The truth is that we do pay when we go astray from them. When we lie and cheat and steal, our sins eventually come back to haunt us as we all know well from experience. Our sins catch up to us. When we fail to keep sabbath rest, take time to relax and reflect, our health pays for it sooner or later. When we forget about God and God’s creation, when we abuse it, we and our world will pay for our negligence and abuse. And we are.
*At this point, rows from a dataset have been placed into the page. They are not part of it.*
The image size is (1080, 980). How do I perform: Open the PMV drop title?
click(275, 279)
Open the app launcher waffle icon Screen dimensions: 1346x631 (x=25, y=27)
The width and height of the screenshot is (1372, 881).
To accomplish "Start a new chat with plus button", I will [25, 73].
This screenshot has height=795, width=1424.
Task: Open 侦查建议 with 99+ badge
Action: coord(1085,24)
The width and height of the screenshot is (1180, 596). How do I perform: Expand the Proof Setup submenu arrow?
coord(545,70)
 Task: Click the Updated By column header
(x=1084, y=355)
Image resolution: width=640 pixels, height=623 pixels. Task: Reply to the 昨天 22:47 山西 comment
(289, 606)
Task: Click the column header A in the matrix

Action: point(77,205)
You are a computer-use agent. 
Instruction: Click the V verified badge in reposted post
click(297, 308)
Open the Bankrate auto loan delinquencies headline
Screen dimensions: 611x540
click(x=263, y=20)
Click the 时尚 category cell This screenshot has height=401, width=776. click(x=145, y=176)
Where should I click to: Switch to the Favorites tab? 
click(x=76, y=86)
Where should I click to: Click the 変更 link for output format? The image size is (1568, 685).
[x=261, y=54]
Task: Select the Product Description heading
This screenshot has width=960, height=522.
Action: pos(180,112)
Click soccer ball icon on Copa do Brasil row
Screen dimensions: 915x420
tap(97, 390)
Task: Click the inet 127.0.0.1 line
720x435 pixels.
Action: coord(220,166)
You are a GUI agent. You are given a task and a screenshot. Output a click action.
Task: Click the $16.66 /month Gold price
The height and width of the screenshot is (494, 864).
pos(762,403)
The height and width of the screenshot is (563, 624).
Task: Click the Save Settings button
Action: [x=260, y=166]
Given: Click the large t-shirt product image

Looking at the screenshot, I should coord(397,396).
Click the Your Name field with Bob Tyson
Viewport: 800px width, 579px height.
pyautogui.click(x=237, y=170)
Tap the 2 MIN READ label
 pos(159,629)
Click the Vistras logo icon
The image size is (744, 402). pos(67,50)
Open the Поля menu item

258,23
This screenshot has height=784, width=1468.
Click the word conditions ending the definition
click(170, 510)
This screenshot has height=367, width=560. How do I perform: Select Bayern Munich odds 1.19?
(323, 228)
Keeping the commandments and obeying laws out of fear of some kind of punishment is not the way to live. Rather we are to live our lives, doing whatever we are to be doing, out of love and not fear. We honor our God not because we fear God’s retaliation if we do not, nor, on the other hand, because God will reward us if we do. We honor God because we love God even if we really do not know what that means, because we don’t.

We honor our parents, anyone in authority, not because we fear what they might do if we do not nor because we want to receive some kind of reward – praise, honor, a raise, etc. – but because it’s the right and loving thing to do. In fact, keeping the commandments is always the right thing to do. And let’s be honest, the right thing to do is somehow already written in our hearts and minds and souls from birth.

Keeping the commandments is the only way to live. The reason why the world is in the mess it is in, where we have divisions, sometimes great ones, is that individually and collectively we have decided that it is easier and presently more rewarding to disobey one or more of them. That present reward always comes with a price, often at a great price, as, again, history and our own life experiences teaches us.

God gave the commandments to Moses simply as a way of reminding him and the people he was leading to the Promised Land that is they wanted to arrive there, keeping them was the only way to get there. The same is true for us today. Loving another, especially (fill in the blank), is hard. But it is the only way to live. The truth is that in the end and through it all love always overcomes fear.